_Work to complete_
Decide whether each statement agrees with the news report below on Sardar Ayaz Sadiq's speech, answering yes or no and quoting the deciding words of the report: (a) Sadiq spoke at the 148th Inter-parliamentary Union Assembly in Geneva; (b) the Health Ministry in Gaza said children under 18 make up more than half of those killed; (c) Sadiq called for a conditional ceasefire.

_Passage provided_
══════════════════════════════

ISLAMABAD: The speaker of the Pakistan National Assembly, Sardar Ayaz Sadiq, has strongly denounced Israel for its “genocide” of Palestinians, including women, children, and the elderly, state-run Radio Pakistan reported on Monday.
Sadiq was speaking at the 148th Inter-parliamentary Union Assembly being held in Geneva.
Israel’s war against Hamas in Gaza has killed thousands, caused a humanitarian catastrophe and raised the chances of a wider conflict across the Middle East. The Health Ministry in Gaza said the Israeli air and ground campaign had killed more than 31,988 people and injured 74,188 by March 21. The ministry has said children under 18 make up more than 40 percent of those killed.
“Speaker expressed disappointment over inaction of the international community, particularly the UN Security Council, and called for an immediate and unconditional ceasefire and justice for Palestine,” Radio Pakistan said, reporting on Sadiq’s speech.

══════════════════════════════

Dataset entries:
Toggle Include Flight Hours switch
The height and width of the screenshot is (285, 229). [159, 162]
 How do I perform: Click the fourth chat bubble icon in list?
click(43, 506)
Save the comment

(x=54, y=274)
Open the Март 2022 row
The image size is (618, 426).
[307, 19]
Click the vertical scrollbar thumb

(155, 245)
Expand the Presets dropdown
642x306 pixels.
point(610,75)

══════════════════════════════

_Task answer_
(a) Yes: "Sadiq was speaking at the 148th Inter-parliamentary Union Assembly being held in Geneva."
(b) No: "children under 18 make up more than 40 percent of those killed."
(c) No: "called for an immediate and unconditional ceasefire and justice for Palestine."